The European Union this Monday has expanded sanctions against Daniel Ortega’s regime in Nicaragua and has substantially raised the rank of people included on the black list. Among the eight names added are the vice president of the Government and wife of the Nicaraguan president, Rosario Murillo, and the couple’s son, Juan Carlos Ortega Murillo, due to his position as director of one of the main television channels in the country and leader of the Movement. Sandinista May 4.
The EU accuses the eight senior officials of being “responsible for serious human rights violations and / or actions that undermine democracy or the rule of law in Nicaragua.” Brussels emphasizes that the punishment measures “are directed at specific individuals and are designed in such a way that they do not harm the population or the Nicaraguan economy.”
Those sanctioned, who already number 14, will be banned from entering the 27 EU states and if they have assets in Community territory they will be frozen. And no European citizen or company will be able to provide them with financial resources.
The new European sanctions come after those of the United States and the United Kingdom, which had already reacted to the deterioration of the political situation in the Central American country. The High Representative of Foreign Policy of the EU, Josep Borrell, has needed almost a month to achieve the unanimity of the 27 partners of the Union for the toughening of the punishment.
Borrell already warned at the beginning of July, during a speech in the plenary session of the European Parliament, that “Nicaragua has entered a repressive spiral” whose objective would be “the elimination of competitors by November 7”, the date on which they are planned presidential and parliamentary elections.

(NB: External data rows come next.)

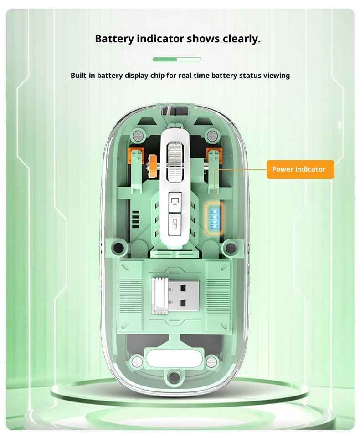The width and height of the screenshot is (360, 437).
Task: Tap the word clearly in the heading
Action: click(242, 39)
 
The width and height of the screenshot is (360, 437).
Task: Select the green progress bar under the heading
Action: click(177, 59)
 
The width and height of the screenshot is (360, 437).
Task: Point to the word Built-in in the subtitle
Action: click(82, 76)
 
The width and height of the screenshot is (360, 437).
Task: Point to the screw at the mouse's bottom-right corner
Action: click(211, 363)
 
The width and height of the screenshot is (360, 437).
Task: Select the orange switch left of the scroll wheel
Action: click(135, 156)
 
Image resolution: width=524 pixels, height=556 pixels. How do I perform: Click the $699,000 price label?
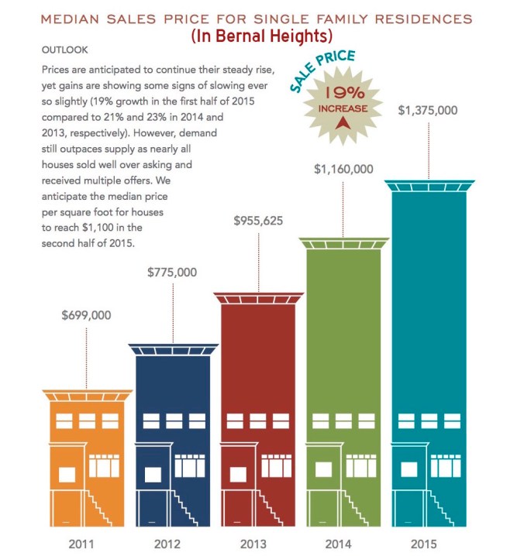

The High Representative’s fears were corroborated this weekend, with the arrest of a seventh presidential candidate. The EU notes in the statement announcing the sanctions that this arrest “sadly illustrates the magnitude of the repression in Nicaragua and projects a disturbing image for the upcoming elections.”
For months, the EU has been calling on the Ortega regime to establish a dialogue with the opposition to guarantee a reliable democratic process and to allow the return to Nicaragua of the international organizations in charge of ensuring respect for human rights. Managua has ignored European requests, which has led Brussels to redouble the sanctions regime.
Vice President Murillo leads the expansion of the blacklist. The EU accuses the number two of the regime of playing “an instrumental role in encouraging and justifying the repression exercised by the Nicaraguan National Police against opposition demonstrations in 2018”. In June of this year, in addition, Murillo “publicly threatened the Nicaraguan opposition and discredited independent journalists,” according to the Decision published this Monday in the Official Gazette of the EU.
The list of those punished also includes the president of the National Assembly, Gustavo Eduardo Porras Cortés, for promoting legal acts such as the amnesty law that prevents the investigation of those responsible for the repression of the demonstrations in 2018. Others sanctioned are the attorney general of the republic, the president of the Supreme Court, an economic adviser to the Prime Minister, two senior officials of the national police and Ortega Murillo as director of Channel 8, “one of the main propaganda television networks,” according to the Decision.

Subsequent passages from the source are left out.